Version-Release number of selected component (if applicable):

I could verify this issue on v3.9 but it can be problematic in v3.10 and v3.11 either.

openshift v3.9.43
kubernetes v1.9.1+a0ce1bc657

rpm -q openshift-ansible
openshift-ansible-3.9.41-1.git.0.4c55974.el7.noarch

rpm -q ansible
ansible-2.4.6.0-1.el7ae.noarch

ansible --version
ansible 2.4.6.0
  config file = /etc/ansible/ansible.cfg
  configured module search path = [u'/root/.ansible/plugins/modules', u'/usr/share/ansible/plugins/modules']
  ansible python module location = /usr/lib/python2.7/site-packages/ansible
  executable location = /usr/bin/ansible
  python version = 2.7.5 (default, May 31 2018, 09:41:32) [GCC 4.8.5 20150623 (Red Hat 4.8.5-28)]


How reproducible:

If you install OCP on OpenStack, then you can use metadata service using 'curl' and the output is as follows.

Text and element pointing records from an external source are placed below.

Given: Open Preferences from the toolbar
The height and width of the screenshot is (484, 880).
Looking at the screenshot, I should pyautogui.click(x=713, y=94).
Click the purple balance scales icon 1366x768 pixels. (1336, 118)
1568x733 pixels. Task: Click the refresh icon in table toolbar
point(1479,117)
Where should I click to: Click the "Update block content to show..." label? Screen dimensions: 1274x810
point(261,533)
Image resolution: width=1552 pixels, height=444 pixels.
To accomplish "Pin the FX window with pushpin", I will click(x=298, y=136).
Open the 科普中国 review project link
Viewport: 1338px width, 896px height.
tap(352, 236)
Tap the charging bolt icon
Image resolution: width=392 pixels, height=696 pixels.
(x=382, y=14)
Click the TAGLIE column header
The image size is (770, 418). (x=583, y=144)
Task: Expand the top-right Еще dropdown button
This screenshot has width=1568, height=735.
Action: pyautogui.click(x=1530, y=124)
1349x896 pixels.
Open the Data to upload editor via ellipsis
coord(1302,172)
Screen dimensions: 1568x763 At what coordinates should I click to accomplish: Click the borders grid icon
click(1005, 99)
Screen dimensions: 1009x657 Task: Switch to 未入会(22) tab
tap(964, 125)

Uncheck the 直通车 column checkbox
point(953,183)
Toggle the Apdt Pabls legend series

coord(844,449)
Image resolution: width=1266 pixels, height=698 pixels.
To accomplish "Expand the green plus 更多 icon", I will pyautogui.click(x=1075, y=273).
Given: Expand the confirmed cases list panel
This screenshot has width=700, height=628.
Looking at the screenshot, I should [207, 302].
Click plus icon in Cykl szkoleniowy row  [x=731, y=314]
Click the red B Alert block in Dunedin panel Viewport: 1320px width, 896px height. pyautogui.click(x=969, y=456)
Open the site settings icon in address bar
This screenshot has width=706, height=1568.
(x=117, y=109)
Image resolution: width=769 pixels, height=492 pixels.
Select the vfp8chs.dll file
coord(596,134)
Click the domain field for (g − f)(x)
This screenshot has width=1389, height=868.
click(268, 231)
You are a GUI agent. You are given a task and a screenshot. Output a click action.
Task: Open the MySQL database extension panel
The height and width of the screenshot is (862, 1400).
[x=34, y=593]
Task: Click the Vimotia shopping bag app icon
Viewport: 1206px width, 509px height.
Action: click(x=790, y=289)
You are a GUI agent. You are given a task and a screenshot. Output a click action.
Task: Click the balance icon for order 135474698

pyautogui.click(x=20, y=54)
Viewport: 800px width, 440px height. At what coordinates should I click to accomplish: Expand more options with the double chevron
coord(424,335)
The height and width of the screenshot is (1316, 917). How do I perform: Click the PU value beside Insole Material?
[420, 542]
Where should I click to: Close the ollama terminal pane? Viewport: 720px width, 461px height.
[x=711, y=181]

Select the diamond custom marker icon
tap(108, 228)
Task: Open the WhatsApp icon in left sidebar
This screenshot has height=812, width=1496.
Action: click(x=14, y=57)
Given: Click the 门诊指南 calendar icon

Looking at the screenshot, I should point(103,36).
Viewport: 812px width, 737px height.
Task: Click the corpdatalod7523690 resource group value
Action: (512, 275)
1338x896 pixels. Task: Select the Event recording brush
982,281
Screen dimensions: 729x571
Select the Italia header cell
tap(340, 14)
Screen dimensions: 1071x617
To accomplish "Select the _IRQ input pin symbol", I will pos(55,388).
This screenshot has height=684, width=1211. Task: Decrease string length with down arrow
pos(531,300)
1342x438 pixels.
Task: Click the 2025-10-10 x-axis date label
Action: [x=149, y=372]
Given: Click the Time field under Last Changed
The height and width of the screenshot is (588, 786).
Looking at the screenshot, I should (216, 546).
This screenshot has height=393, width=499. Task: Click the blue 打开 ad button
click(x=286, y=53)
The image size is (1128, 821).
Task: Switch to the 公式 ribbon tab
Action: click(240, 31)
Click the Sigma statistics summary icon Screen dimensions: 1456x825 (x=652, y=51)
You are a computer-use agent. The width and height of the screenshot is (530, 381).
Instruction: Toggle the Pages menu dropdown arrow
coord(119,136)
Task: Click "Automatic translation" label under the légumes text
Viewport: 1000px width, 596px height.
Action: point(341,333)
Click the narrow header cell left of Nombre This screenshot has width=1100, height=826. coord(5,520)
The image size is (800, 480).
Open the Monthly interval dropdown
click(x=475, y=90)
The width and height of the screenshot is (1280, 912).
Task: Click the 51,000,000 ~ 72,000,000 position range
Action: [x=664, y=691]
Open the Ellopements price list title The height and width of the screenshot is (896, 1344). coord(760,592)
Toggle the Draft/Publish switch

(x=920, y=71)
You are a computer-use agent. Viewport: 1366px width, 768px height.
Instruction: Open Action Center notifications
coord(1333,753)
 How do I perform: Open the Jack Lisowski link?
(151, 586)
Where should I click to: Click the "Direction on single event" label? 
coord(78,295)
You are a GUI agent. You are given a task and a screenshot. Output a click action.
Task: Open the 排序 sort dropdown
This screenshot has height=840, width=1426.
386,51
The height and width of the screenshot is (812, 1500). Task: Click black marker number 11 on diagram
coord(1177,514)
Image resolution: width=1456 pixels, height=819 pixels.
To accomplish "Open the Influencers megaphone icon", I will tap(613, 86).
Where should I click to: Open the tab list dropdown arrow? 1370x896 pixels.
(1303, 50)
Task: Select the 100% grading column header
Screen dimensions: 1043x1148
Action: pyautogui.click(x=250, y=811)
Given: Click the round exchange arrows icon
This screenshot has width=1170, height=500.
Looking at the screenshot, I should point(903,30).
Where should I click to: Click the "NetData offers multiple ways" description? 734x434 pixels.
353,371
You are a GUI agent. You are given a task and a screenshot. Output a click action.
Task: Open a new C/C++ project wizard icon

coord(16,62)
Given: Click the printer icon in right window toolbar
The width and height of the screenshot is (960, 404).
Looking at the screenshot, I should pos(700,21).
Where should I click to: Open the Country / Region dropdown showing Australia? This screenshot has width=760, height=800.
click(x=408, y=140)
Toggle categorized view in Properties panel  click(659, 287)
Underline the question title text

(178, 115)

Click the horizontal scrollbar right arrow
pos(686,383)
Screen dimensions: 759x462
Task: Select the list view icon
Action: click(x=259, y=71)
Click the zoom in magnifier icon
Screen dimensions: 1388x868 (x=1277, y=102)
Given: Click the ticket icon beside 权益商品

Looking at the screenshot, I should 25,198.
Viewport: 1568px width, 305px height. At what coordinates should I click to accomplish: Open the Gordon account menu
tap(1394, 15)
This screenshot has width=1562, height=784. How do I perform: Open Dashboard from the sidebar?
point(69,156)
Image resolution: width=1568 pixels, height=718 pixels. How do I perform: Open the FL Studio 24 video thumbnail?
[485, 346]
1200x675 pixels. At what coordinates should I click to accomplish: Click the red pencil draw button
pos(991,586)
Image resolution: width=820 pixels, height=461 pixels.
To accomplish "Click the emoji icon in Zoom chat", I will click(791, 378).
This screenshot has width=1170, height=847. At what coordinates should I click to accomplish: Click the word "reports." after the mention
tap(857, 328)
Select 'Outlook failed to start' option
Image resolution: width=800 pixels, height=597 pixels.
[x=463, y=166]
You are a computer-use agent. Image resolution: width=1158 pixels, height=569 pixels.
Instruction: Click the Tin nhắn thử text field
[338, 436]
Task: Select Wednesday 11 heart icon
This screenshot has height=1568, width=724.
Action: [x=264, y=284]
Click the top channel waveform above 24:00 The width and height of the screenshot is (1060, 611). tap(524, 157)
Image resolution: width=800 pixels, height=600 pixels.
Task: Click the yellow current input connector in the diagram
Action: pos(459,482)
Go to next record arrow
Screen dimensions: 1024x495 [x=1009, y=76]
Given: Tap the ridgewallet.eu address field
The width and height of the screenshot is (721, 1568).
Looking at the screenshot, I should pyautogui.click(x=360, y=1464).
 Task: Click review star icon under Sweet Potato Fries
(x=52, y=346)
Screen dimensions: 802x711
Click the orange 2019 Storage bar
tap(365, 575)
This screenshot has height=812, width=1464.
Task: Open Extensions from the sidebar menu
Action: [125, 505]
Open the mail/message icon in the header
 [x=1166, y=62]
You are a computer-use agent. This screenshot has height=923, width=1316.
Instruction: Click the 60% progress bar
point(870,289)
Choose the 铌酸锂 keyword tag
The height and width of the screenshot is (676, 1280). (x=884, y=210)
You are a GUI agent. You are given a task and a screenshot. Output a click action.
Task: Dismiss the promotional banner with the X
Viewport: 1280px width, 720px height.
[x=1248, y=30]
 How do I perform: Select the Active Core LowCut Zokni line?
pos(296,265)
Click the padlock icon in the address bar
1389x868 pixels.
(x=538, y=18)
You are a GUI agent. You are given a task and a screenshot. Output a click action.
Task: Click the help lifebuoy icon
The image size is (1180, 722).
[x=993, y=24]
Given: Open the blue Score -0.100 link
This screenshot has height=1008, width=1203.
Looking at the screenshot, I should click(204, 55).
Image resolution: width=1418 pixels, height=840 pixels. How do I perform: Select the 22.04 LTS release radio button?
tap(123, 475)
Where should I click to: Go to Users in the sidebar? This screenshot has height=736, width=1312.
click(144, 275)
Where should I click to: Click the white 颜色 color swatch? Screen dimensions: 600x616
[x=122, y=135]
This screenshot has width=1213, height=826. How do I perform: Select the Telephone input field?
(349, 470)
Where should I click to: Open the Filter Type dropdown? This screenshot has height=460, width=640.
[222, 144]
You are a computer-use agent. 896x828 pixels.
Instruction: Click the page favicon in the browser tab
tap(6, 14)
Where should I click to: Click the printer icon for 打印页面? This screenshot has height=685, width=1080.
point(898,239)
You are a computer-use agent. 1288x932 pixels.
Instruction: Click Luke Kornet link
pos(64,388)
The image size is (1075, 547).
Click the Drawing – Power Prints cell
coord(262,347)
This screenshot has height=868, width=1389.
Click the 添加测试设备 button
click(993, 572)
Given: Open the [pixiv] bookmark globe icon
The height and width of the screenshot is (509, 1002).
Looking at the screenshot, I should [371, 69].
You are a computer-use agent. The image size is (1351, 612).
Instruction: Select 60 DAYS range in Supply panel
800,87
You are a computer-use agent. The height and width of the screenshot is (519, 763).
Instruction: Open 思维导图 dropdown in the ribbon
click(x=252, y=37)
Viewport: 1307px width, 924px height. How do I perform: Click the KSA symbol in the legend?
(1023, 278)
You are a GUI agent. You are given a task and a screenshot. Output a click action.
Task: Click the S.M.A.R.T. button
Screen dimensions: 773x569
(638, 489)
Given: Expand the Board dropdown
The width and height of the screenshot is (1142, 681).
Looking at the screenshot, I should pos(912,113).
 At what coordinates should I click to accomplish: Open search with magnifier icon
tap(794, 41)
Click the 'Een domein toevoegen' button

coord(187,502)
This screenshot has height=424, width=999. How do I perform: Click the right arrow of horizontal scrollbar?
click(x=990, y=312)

# curl http://169.254.169.254/latest/meta-data/local-ipv4
10.0.1.1,10.0.2.2

And then you can reproduce by running prerequisites.yml


Steps to Reproduce:
1.
2.
3.

Actual results:

wrong value would set up as hostname, so it was failed during prerequisites.yml.

Expected results:

the DNS query would resolve as correct hostname.

Additional info:

Root cause is here in openshift_facts.py.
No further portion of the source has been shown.